Aggiornamento 3 ottobre 2023 – Dopo vent’anni di negoziati, il meccanismo di adeguamento della CO2 alle frontiere esterne dell’Unione europea, noto come carbon border adjustment, è entrato in vigore il 1 ottobre 2023. Dovrebbe spingere a comportamenti più sostenibili le industrie che emettono grandi quantità di gas ad effetto serra: produttori di energia, di acciaio, di ferro, di prodotti chimici e di cemento dovranno pagare una tassa alle frontiere sulle loro esportazioni verso paesi dell’Ue.
Il meccanismo è stato avviato in una fase transitoriache durerà fino al 2026. Essa impone agli industriali europei solamente un rapporto annuale sul volume delle loro importazioni e delle emissioni di CO2 legate alle produzioni degli stessi beni fatti arrivare nel Vecchio Continente. Non sarà dunque applicata per i primi tre anni alcuna tassa: l’obiettivo è di permettere di valutare i quantitativi in gioco e calcolare di conseguenza quale sia il giusto “prezzo” da attribuire alle “emissioni di gas ad effetto serra importate”.

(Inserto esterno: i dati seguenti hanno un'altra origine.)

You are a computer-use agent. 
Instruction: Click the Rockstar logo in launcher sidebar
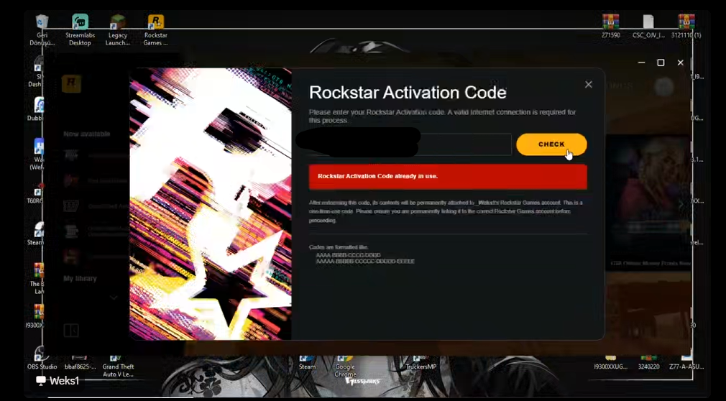click(71, 84)
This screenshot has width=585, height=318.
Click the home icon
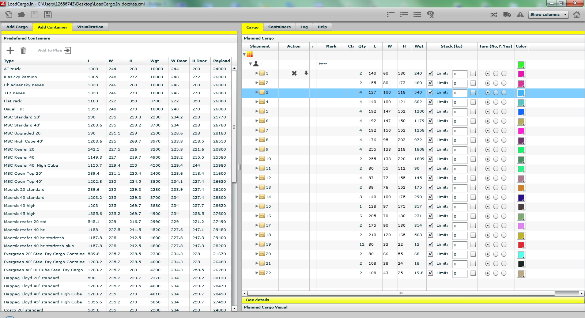coord(577,15)
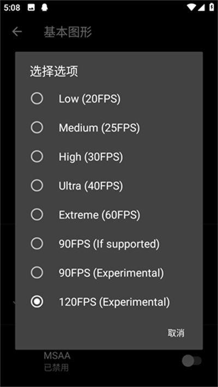Tap the 取消 cancel button

pyautogui.click(x=176, y=333)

Solo a partire dal 2026, dunque, gli importatori dovranno, al momento dell’acquisto dei prodotti, consegnare dei certificati, che corrispondono alle emissioni che si presuppone siano state necessarie per la fabbricazione, estrazione o trattamento delle merci in questione. Concretamente, un produttore di acciaio cinese o di cemento statunitense dovrà dichiarare le emissioni legate ai beni venduti e, se esse superano determinate soglie stabilite dall’Unione europea, dovrà pagare una tassa. Che prenderà la forma dell’acquisto dei certificati citati. Qualora il produttore abbia sede in una nazione in cui esiste già un sistema fiscale simile, allora dovrà pagare solo l’eventuale differenza tra quanto già sborsato in patria e quanto previsto dal meccanismo europeo.

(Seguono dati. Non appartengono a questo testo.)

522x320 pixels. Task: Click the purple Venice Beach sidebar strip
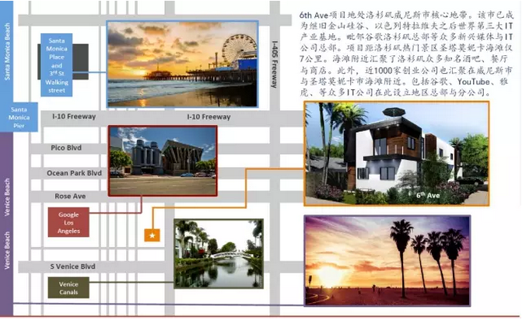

Il 23 luglio del 2020, la Commissione europea ha lanciato una consultazione pubblica su due iniziative volte a sfruttare la leva fiscale per contribuire a centrare gli obiettivi climatici. E, al contempo, difendere le industrie del Vecchio continente dalla concorrenza di chi, in paesi terzi, produce a costi più bassi sulla base di standard ambientali meno stringenti. La prima iniziativa è relativa alla revisione della direttiva sulla tassazione dell’energia. La seconda punta a creare un meccanismo di adeguamento della CO2 alle frontiere esterne dell’Unione europea: il carbon border adjustment.
#SOTEU, @vonderleyen: le emissioni di CO2 devono avere un prezzo – perché la natura non può più rimetterci. Lavoriamo a un meccanismo di adeguamento delle emissioni di carbonio alle frontiere. Lo stesso vale per la tassazione del digitale.#EUGreenDealpic.twitter.com/RMvyzbjoYU
I principali obiettivi del carbon border adjustment mechanism
L’idea, prevista dal green deal della stessa Ue, è tanto ambiziosa quanto complessa nella sua attuazione. Si vuole infatti introdurre un sistema in grado di incidere sui prezzi dei prodotti importati, facendo sì che esso “integri” anche il costo delle emissioni di gas ad effetto serra legate alla fabbricazione. In parole più semplici, l’idea è da un lato di evitare una concorrenza sleale da parte di paesi che non si stanno impegnando a sufficienza sul clima. Dall’altro, che alcune aziende europee possano scegliere di delocalizzare la produzione, sfruttando proprio le regole più permissive adottate al di fuori dei confini comunitari. E spostando così semplicemente le emissioni nocive al di fuori dell’Europa, il che per il Pianeta non cambia assolutamente nulla.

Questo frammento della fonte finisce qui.